#### Task requirements
**1.** In the discussion of robots getting up off the floor, what does the writer say really effective ear plugs do?
**2.** Write a continuation of the discussion of robots getting up off the floor, beginning after its final sentence.

#### Passage to read
*** Begin section ***

A robot cannot do that; all they can do is look around as good as possible and visually determine their situation.
Yeah but imagine yourself lying on the floor with your vision being your only sense, plus an info floating in your mind: „fyi, you are no longer upright“.
That’s all, you feel nothing else. Now your job is to move all parts of your body in just the right way.
The point about being aware of lying underneath some object was interesting. Sound might matter, like the frequency of background noise changes when you're in an enclosed space, and listening to your own shuffling noises helps you know when you've planted your feet right - or something. I have some really effective ear plugs and I notice they make it harder to move around.
Having said that, I've probably hit my head on the underside of an open cupboard door five or six times in my life, and I expect to do it again.
It is also things like "I can feel that my left knee is bearing a little too much weight, I should shift weight to my right hand and use that to push myself up" - things that come automatically to animals after learning the hard way in infancy (some of it is innate; baby animals are clumsy, but usually more mobile than human infants). Regardless of learned-vs-instinct, these abilities rely on sophisticated "sensors" and cognition. I suspect engineering the sensors is actually a bit harder, but I'm also not optimistic about a deep learning approach to the cognition.

*** End section ***

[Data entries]

*** Begin section ***

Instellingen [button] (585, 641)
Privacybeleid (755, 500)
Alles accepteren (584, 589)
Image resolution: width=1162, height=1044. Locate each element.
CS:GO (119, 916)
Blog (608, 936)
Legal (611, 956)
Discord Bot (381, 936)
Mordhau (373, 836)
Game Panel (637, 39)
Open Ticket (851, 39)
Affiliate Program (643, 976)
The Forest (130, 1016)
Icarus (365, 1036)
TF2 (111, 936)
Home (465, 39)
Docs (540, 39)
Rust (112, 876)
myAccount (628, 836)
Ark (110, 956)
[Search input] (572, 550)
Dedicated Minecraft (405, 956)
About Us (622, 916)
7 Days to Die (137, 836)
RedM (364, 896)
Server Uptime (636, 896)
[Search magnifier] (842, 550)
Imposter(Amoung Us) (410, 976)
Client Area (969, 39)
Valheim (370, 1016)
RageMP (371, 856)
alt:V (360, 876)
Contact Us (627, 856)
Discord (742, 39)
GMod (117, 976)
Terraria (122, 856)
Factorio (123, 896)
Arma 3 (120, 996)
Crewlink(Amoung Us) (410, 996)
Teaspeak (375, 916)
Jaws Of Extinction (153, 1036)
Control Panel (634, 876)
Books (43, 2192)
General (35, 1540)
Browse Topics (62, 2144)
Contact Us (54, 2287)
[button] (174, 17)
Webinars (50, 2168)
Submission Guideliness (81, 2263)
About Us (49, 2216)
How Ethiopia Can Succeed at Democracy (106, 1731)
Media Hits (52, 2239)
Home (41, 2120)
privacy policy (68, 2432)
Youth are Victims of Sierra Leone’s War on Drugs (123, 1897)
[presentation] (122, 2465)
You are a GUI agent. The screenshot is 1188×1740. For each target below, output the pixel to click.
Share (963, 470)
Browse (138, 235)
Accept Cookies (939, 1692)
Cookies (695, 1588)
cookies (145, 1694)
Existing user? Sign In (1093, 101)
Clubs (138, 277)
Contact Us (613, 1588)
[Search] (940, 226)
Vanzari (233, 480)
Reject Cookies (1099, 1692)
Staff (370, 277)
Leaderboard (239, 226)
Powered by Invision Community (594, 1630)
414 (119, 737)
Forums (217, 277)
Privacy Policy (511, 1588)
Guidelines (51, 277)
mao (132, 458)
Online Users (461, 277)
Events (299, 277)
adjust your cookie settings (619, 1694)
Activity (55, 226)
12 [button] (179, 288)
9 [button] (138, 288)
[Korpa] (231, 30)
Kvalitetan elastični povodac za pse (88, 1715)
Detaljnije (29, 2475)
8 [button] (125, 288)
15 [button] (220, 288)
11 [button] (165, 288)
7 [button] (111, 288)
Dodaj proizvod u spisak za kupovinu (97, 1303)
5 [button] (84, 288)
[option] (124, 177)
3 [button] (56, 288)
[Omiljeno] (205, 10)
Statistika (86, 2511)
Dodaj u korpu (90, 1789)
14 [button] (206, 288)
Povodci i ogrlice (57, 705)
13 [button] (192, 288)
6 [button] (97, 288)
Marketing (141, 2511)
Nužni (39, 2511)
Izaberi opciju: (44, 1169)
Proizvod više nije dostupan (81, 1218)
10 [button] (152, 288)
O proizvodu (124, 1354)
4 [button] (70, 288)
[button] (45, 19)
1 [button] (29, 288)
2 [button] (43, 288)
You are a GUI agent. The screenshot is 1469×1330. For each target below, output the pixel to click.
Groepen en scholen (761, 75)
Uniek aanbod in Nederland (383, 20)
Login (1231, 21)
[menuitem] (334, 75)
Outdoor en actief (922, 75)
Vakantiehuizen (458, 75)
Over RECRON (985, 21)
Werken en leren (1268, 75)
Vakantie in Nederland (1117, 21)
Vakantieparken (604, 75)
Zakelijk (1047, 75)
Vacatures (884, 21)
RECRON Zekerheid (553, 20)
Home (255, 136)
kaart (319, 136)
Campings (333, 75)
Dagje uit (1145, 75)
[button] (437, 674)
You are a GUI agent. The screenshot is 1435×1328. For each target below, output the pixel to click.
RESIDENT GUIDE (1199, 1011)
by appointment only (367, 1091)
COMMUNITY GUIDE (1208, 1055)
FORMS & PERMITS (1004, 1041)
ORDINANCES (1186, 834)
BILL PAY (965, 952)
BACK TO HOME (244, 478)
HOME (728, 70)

*** End section ***

#### Answers by task
**1.** They make it harder to move around.

**2.**
A significant underappreciated advantage of animals over AI: lifeforms can "learn the hard way" more easily than 2020s robots because of cheap self-repair. AI labs are reluctant to damage their robots, but an essential part of humans learning to move safely is severely bonking your head and reckoning with the consequences - "hey, dummy, why did you trip and fall and bonk your head? Because you were running like an idiot."
I am learning the hard way to this day :) I have been practicing with work knives. A few months ago I got stupid and impatient, and sliced my thumb nastily. If I didn't block the cut with my thumbnail (still ruined) I might have chopped bone. It is hard to say precisely what I learned from this experience - "don't be stupid and impatient" is facile - but I know I learned a lot. I am actually optimistic about targeted surgical robotics. But for a general-use humanoid robot, I would not want to give it a knife if it's not capable of feeling pain. I never use big knives anywhere near my cats because I understand intuitively that they are nimble and unpredictable and easily stabbed by knives. I didn't need to be trained on this. A robot kind of does. Yikes.
I obsessively avoid any kind of "technology is going thataway" content. So I haven't seen anything that looks like humanoid progress in quite some time. About the only thing that has snuck around my barrier is Musk apparently claiming he'll have it by the end of the year, which is pretty conclusive evidence that they won't have it by the end of the year.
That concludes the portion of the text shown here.